EXERCISE REQUIREMENTS >>
[a] In the NumPy 1.20 discussion thread, how long did the Math Inspector creator say they had been working on the update?
[b] Return the NumPy 1.20 discussion thread from "There's always been" down to "would be possible.".
[c] Carry the NumPy 1.20 discussion thread forward from its last sentence.

PAGE TEXT >>
==============================

Hacker Newsnew | past | comments | ask | show | jobs | submitlogin
NumPy 1.20 (numpy.org)
168 points by heydenberk on Jan 31, 2021 | hide | past | favorite | 60 comments



A really great way to learn more about numpy is with Math Inspector[1]. It creates a block coding environment which works with the entire numpy/scipy stack, it also has an interactive 2d and 3d plotting library that updates the functionality in mathplotlib. Also, I made it =) Just spent the past 3 months working day and night and released a massive update a few days ago. Check out the youtube video on the bottom of the page for more in depth information.

[1] https://mathinspector.com/


Fantastic. Jupyter is a handicap disguised as dataman’s best friend. This is actually intuitive


Thank you!!! I worked so hard on this project, and really appreciate the kind words


Could you elaborate more on Jupyter? I use it almost daily, and despite its warts (such as lack of source control and a lack of explicit dependencies), it's pretty darn useful.


No doubt useful, I just find that it’s failings are whisked away as “you don’t need to worry about source control because it won’t work!” It prevents users from learning things that would make their lives easier because it can’t do those things, it gets them stuck at a local optimum. It’s great for what it’s great for but as soon as you leave its usefulness domain jupyter becomes a burden to integrate even in a simple way.


There are ide plugins to use the jupyter kernels thought. Atoms hydrogen[1] or vscodes Python Support [2] comes to mind. Jetbrain IDEs have similar plugins.

They enable pretty much both package managers and scm without any overhead to speak of.

> 1: https://blog.nteract.io/hydrogen-interactive-computing-in-at...

> 2: https://devblogs.microsoft.com/python/data-science-with-pyth...


There's Pluto for Julia: https://github.com/fonsp/Pluto.jl


You can use it with source control, I do it for about 18 notebooks I use on a daily basis:

https://github.com/kynan/nbstripout


This is quite amazing! I might use it when I give lectures.

How abstracted is the interface? Will there be an API that let's me plug in another language, for instance? I would be incredibly surprised if that is already the case, but I thought it would not hurt to ask ;)


Python is very well suited for being mapped to a block coding environment because it has such a large number of helper functions which enumerate all the things each module/object/function can do.

I have considered doing a similar project for javascript, but I had assumed it would require an entire new codebase for each programming language given how different every language is under the hood.


Great project - you're on the front page: https://news.ycombinator.com/item?id=25978962


getting on the front page like this was quite unexpected and has completely made my day =) =) =)


Dude, this is a GREAT concept!

There's always been that extra little step of going from working code to pretty graphs/animations that acts as a barrier to entry to where I almost never do that part. It's not that it's hard, it's just always a PITA with a bunch of required boilerplate and always requires that I dig through the API.

This streamlines that process in a way I didn't think would be possible.

That said.... maybe I'm doing something really dumb, but it's basically unusable for me right now on windows since every time I type the letter "d" it just highlights the line in the interpreter instead of typing the letter. I see this issue has been mentioned already in github though.

==============================

DATA EXCERPT >>
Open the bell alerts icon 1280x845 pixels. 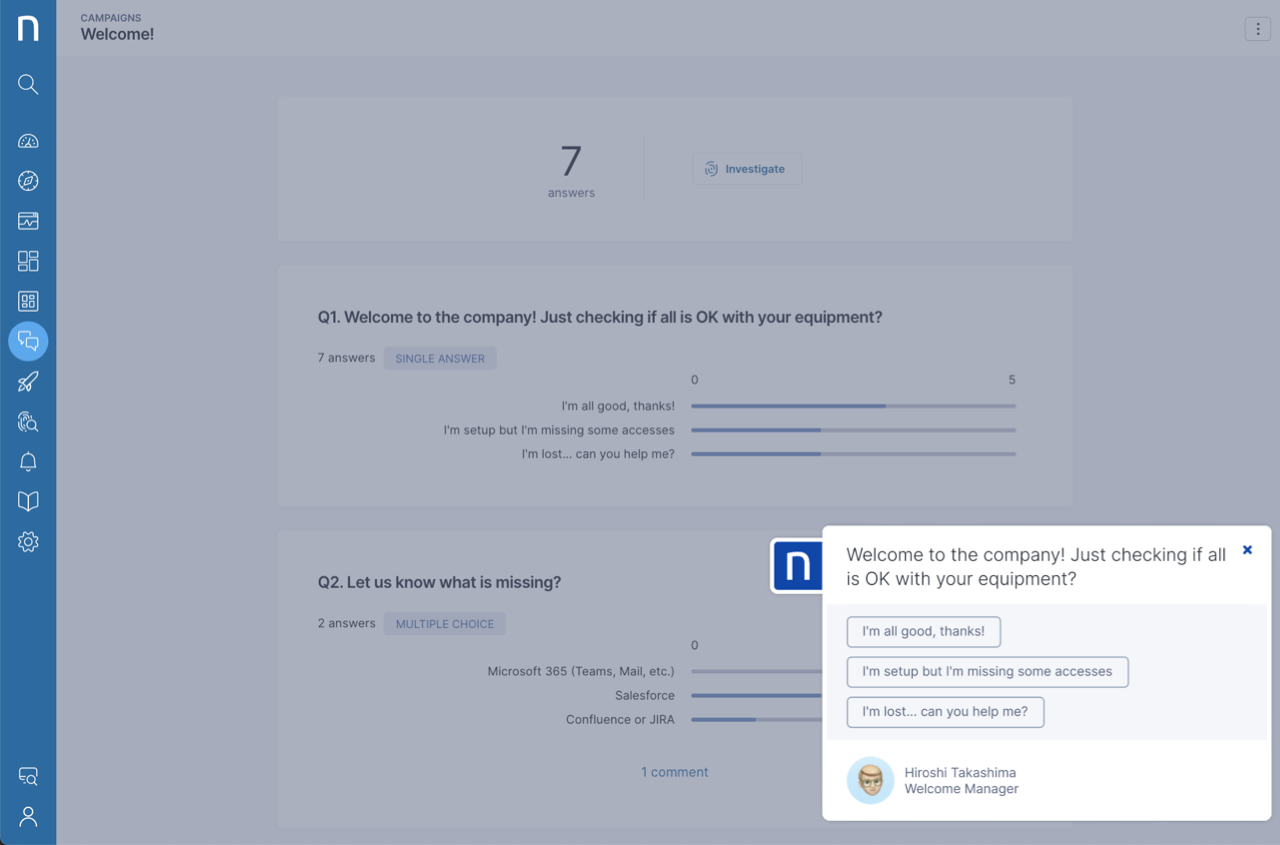[x=28, y=462]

==============================

IN RESPONSE >>
[a] The past 3 months, day and night.

[b]
There's always been that extra little step of going from working code to pretty graphs/animations that acts as a barrier to entry to where I almost never do that part. It's not that it's hard, it's just always a PITA with a bunch of required boilerplate and always requires that I dig through the API.

This streamlines that process in a way I didn't think would be possible.

[c]
I'd love to keep playing around with this some more. I'm also SUUUUUPER curious about doing some GIS integrations using the qgis python libraries.


oh whoops! I saw that error earlier and forgot to fix it. The idea was to replicate sublime text's feature for highlighting words with ctrl+d, but there is some kind of error for detecting when ctrl is being used as a modifier key in windows. I'm going to fix that later today and upload a new build. Thanks for the heads up

EDIT: problem should be fixed now. I have just uploaded a new windows build to the website and pushed the changes to master on GitHub. Tested it on my windows machine and it looks like the fix is working properly. Re-downloading the installer file and installing again should resolve the issue.


I really want more interfaces like this, with diagram representations of source code, and convenient and interactive plotting. Thank you!

Can you speak to why a scatter plot and a line plot are distinguished using `(xs, ys, zs)` and `[xs, ys, zs]`?


Great question! The plotting library is it's own stand alone module, and there is a `plot` function which accepts an arbitrary number of arguments. This is how the app is able to plot multiple graphs at the same time.

Using tuple/list for points/lines makes it easy to plot points and lines at the same time, with a single function call, without any nasty keyword arguments.

For example

>>> plot((0,0), (1,1), [(0,0),(1,1)])

The other reason was it makes the code a lot nicer in some places. I tried using a keyword argument at first and there was a lot of additional logic to keep track of.


wow this is fantastic. not just the product itself but the website. I can tell you put a lot of love into this project and I'm downloading it as I type this.


No love for linux? :(


There is! I didn't build and codesign the linux version yet (just ran out of steam and needed a few days of rest), but I set up everything in a VM and got it working on my mac through x11.

If you follow the instructions in the install.sh[1] script (which is for doing VM testing with Vagrant), it should hopefully be simple to install from the source code on your system.

https://github.com/MathInspector/MathInspector/blob/master/i...


NumPy is incredible to me: it serves not only as a critical bare-metal layer, but also an essential tool in its own right, and I can’t imagine using Python without it. I do numerical work—ML/data science/statistics—and I simply couldn’t accomplish any of what I do without the functionality provided by NumPy. np.array alone is worth all the king’s gold.

It is interesting to me that in many respects it serves as “guts”. I definitely drop down to use numpy directly with regularity. But it’s also possible to do 80-90% of the job without ever explicitly using the module itself. It’s baked in everywhere, to the point that it feels like just another standard library.

Exciting to see progress! Keep up the good work, numpy team :)


I agree with everything you say, but I don't understand this part:

> it serves not only as a critical bare-metal layer

What's bare-metal about NumPy??


Heh, I’m probably misusing that term—forgive me, I’m just a script kiddy! :D

I meant that it can serve the role of low-level, nitty gritty machinery, entirely separate from its use case as a module unto its own right.

Eg, pandas (in some sense) is just a convenience layer on top of numpy—but to me that’s like saying any piece of software is “just a convenience layer on top of python.” It’s partly a means to an end! Not just an end unto itself.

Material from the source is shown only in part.